Roughly five years ago, when setting up his lab to study the epigenetics of addiction and memory at The University of Alabama at Birmingham, Jeremy J. Day, PhD, bet the house on CRISPR technologies capable of manipulating chromatin modifications at specific DNA and histone loci. Day believes that CRISPR editing approaches have the potential to reveal how modulating epigenetic marks at individual chromatin sites can directly impact neuronal function and behavior.
“I did this thinking that taking specific epigenetic marks deposited or removed with experience, development, or disease states and manipulating the related chromatin modification mechanisms at desired targets would really advance our understanding of those processes by starting to establish causality,” Day says. “That’s because, up until now, we’ve seen a lot of correlational findings.”

Stored data entries:
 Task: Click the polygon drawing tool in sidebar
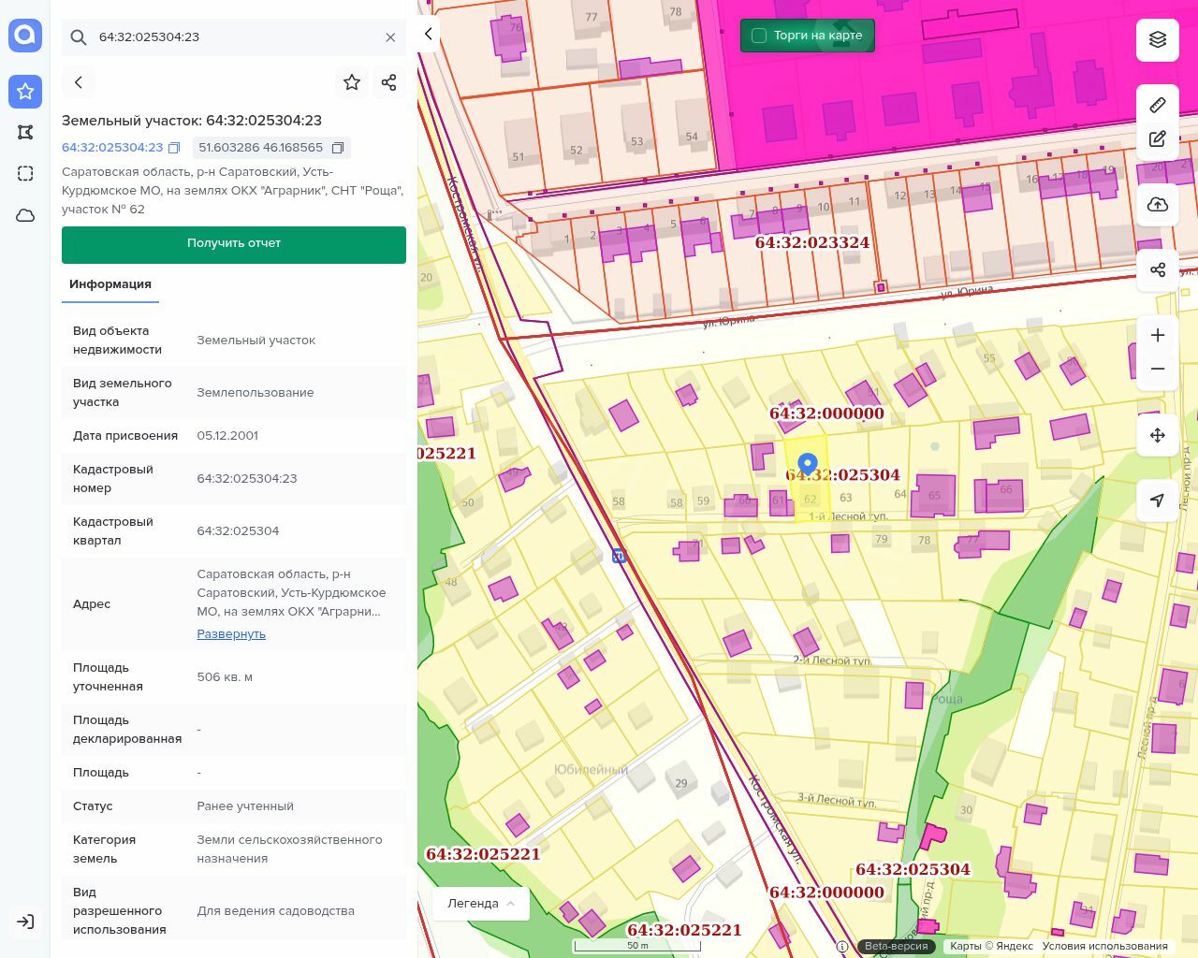coord(25,132)
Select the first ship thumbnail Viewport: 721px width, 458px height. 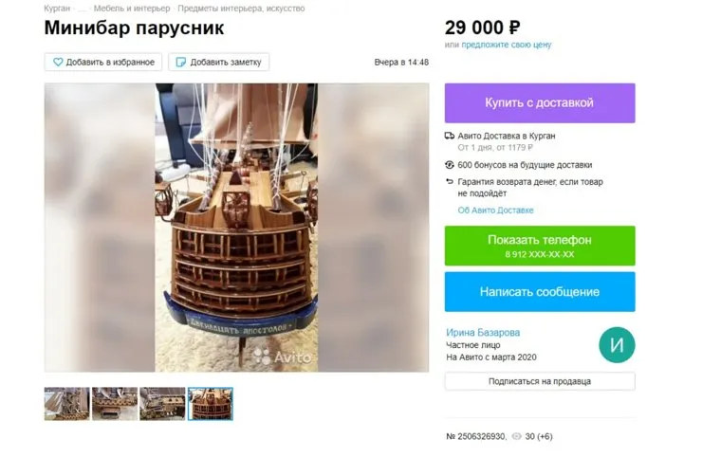tap(67, 404)
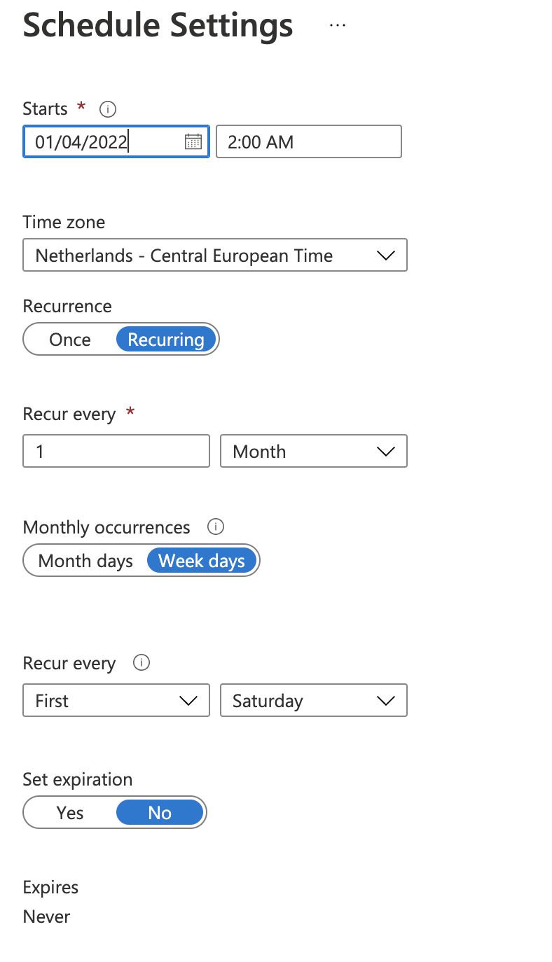
Task: Click the info icon beside Starts
Action: 106,109

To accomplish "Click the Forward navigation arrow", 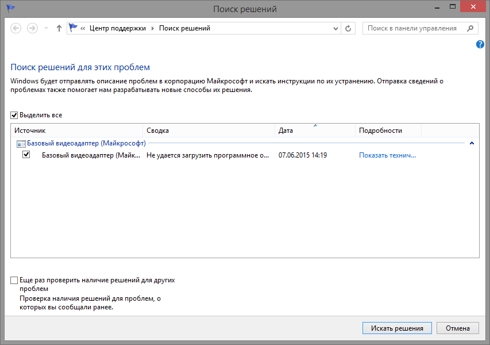I will tap(32, 29).
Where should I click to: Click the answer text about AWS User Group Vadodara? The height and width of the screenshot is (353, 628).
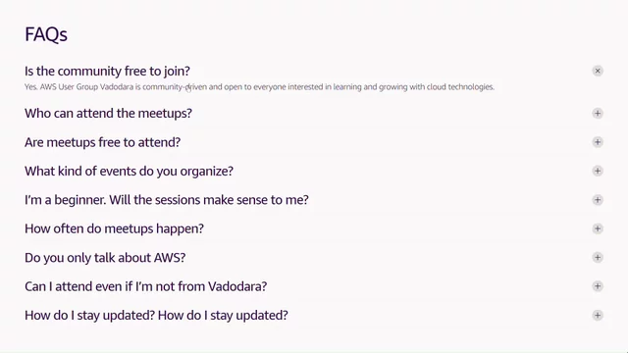[x=259, y=87]
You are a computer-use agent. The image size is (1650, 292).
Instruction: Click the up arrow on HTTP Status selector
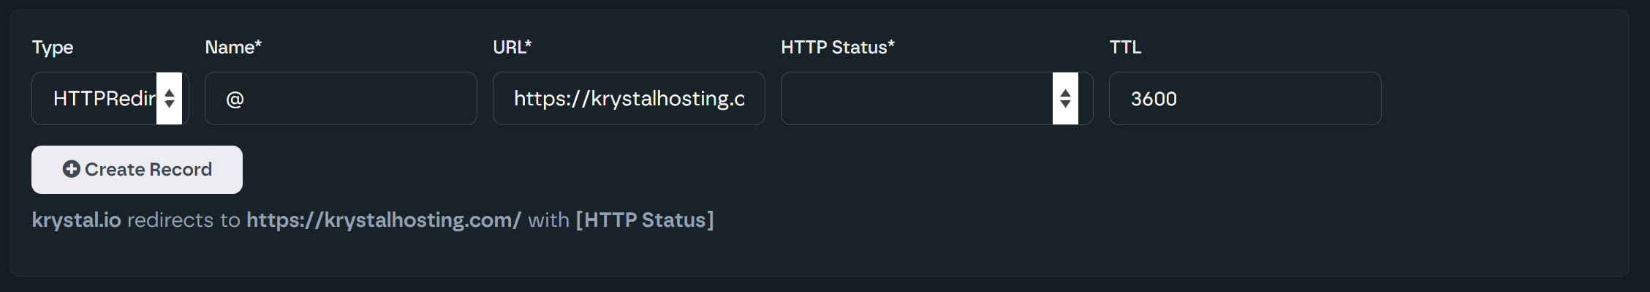[1065, 93]
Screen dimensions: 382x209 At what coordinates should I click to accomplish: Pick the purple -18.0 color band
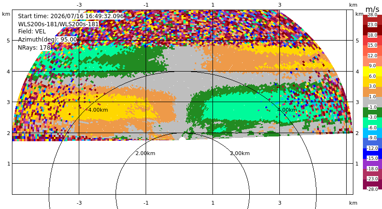click(372, 164)
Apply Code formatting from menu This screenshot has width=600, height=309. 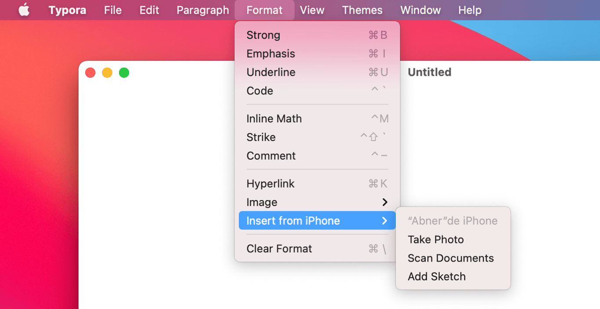click(260, 91)
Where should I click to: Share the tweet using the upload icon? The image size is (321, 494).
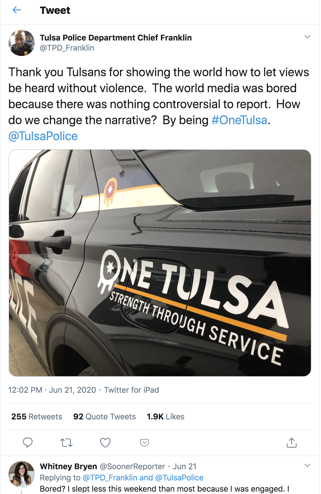pyautogui.click(x=291, y=443)
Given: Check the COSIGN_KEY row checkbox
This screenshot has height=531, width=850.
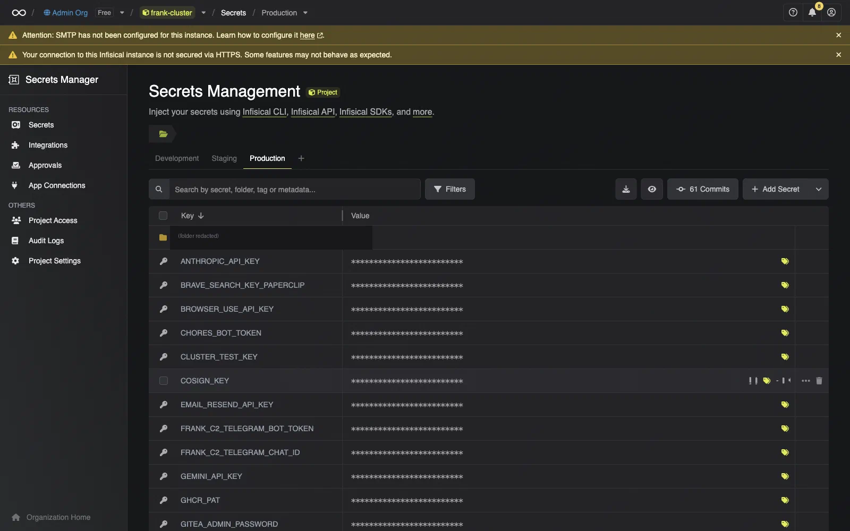Looking at the screenshot, I should click(164, 381).
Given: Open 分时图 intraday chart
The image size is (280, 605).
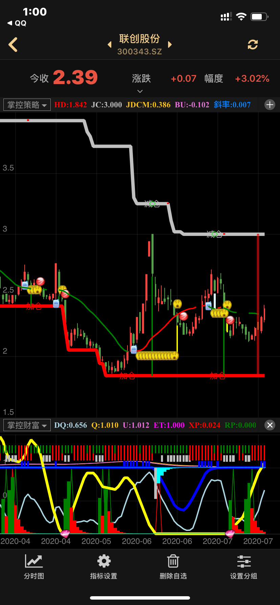Looking at the screenshot, I should point(34,567).
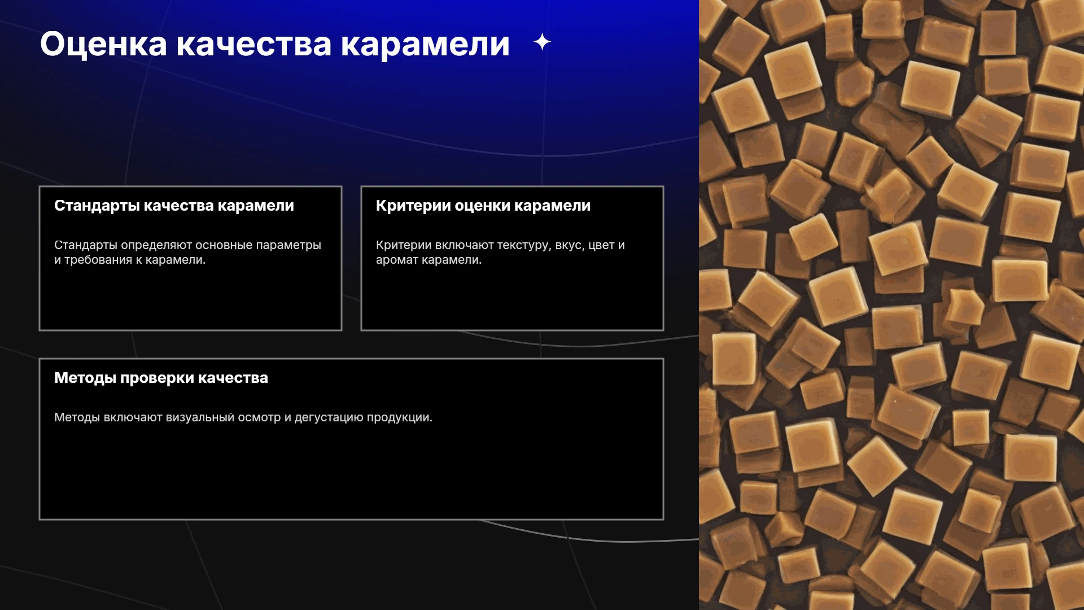The width and height of the screenshot is (1084, 610).
Task: Click the word продукции in the bottom card
Action: (x=399, y=417)
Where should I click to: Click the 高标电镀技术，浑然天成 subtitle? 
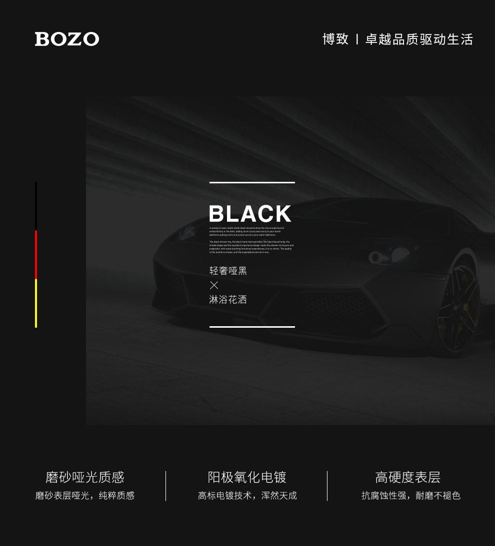tap(247, 496)
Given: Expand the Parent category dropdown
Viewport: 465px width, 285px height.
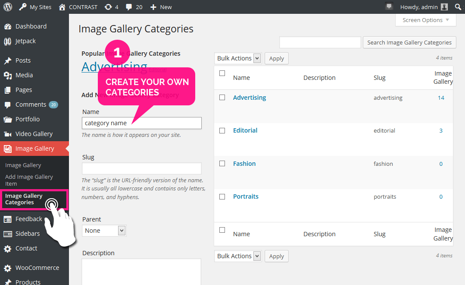Looking at the screenshot, I should (x=104, y=231).
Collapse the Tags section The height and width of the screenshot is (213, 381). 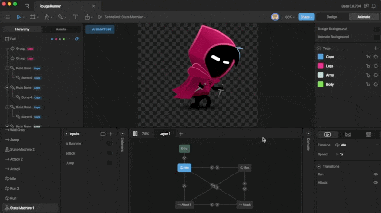point(319,48)
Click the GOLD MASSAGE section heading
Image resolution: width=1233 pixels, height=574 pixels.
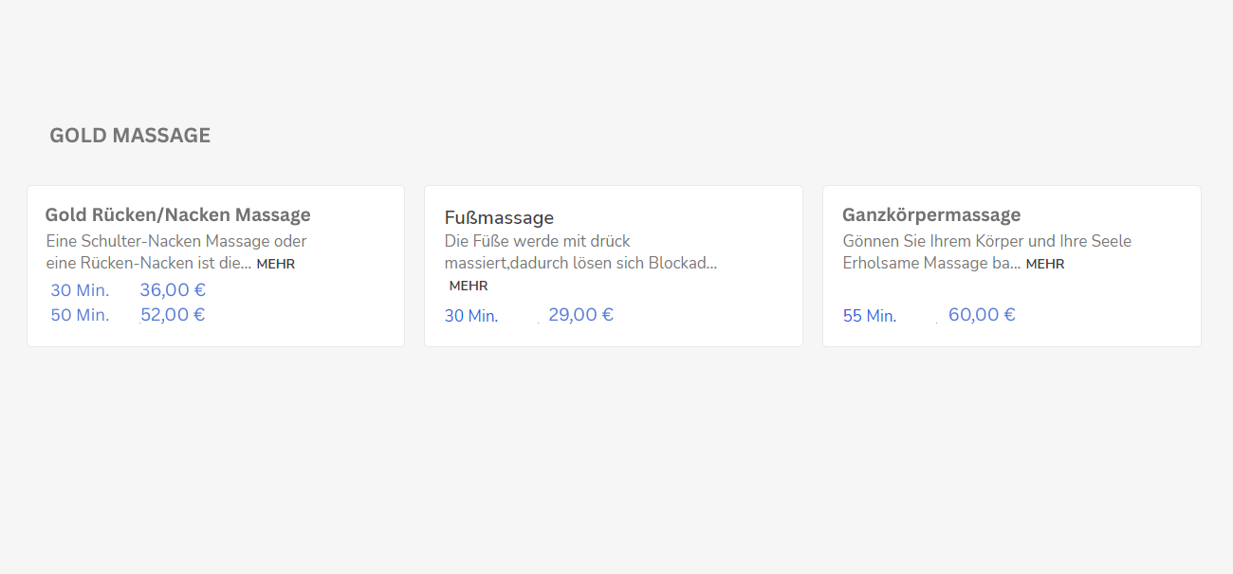pos(130,136)
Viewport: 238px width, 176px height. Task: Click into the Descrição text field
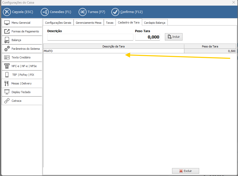pyautogui.click(x=90, y=37)
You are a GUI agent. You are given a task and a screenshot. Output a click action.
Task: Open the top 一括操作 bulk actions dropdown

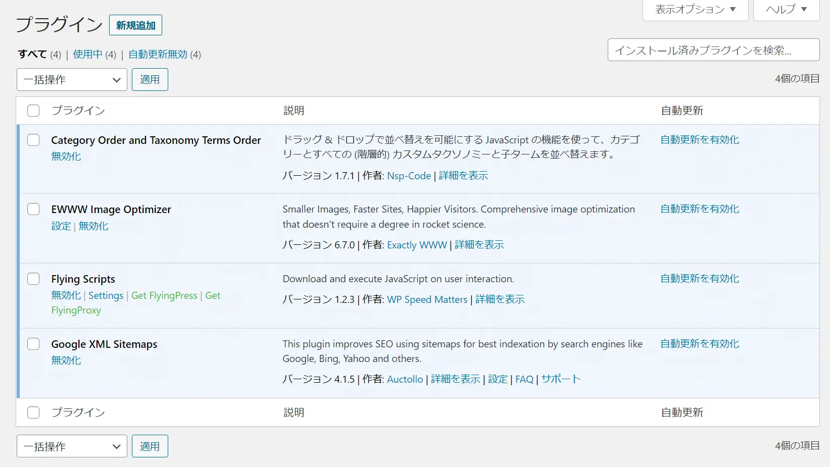pyautogui.click(x=72, y=80)
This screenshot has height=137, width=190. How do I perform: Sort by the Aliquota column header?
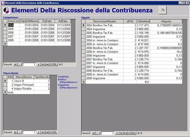tap(166, 21)
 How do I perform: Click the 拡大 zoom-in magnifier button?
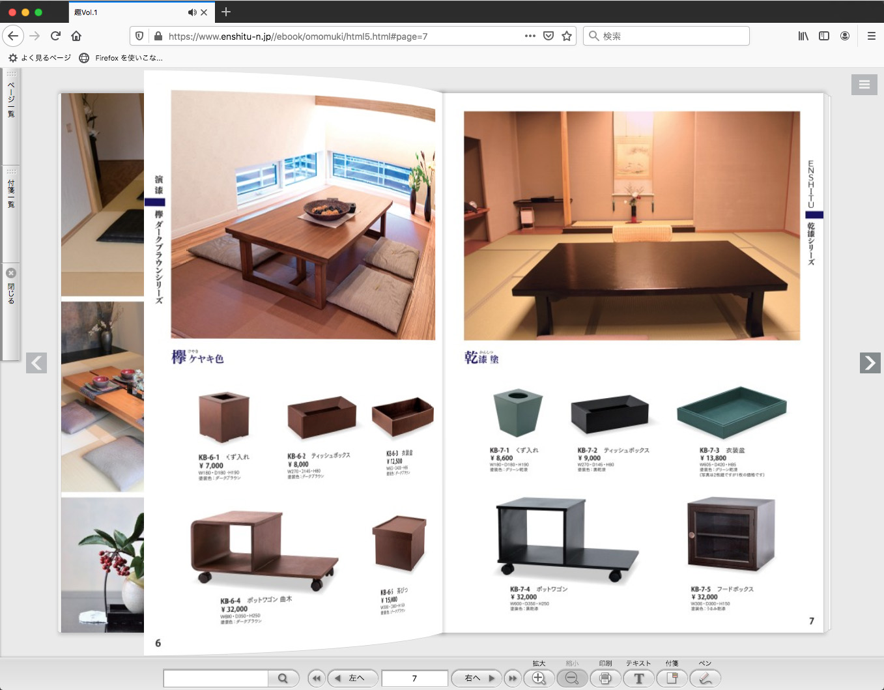[539, 678]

§ CHECK YOUR UNDERSTANDING
- 1) Answer these questions from the epigenetics text:
(a) At which university did Day set up his lab?
(b) The epigenetics of which two things does his lab study?
(c) According to Day, what kind of findings have been seen a lot up until now?
- 2) Resume the epigenetics text after its last sentence and write a few more sentences in the same style.
The stored data entries are separate material and have no connection to the epigenetics text.

§ RESULTS FOR EACH TASK
- 1)
(a) The University of Alabama at Birmingham
(b) Addiction and memory
(c) Correlational findings

- 2)
Just a decade ago, when Day was a postdoc studying the epigenetics of neural circuits, attempts to manipulate DNA or histone marks in the brain or any biological system would materialize non-specifically throughout the genome. Day was frustrated. “It wasn’t satisfying doing epigenetic manipulation experiments knowing that you were targeting a process that was really global and happening to countless genes.”
The Missing Chromatin Link
Now an associate professor in the Department of Neurobiology at UAB, Day uses CRISPR epigenetic editing tools in which the catalytic domains of chromatin readers, writers, and erasers—DNA- or histone-modifying enzymes or chromatin-remodeling complexes—have been fused to catalytically inactive (“dead”) Cas9 endonucleases (dCas9). Chromatin modulation in this manner allows for stable, reversible manipulation of epigenetic marks at targeted cis-regulatory elements.
Day says that the most straightforward way to use CRISPR for epigenome editing in the nervous system involves distinct types of viral vectors. Lentiviruses or adeno-associated viruses (AAV) carry transgenes for either the enzymatic or targeting CRISPR-components and transfect specific projections and synaptic junctions in connected neuronal populations.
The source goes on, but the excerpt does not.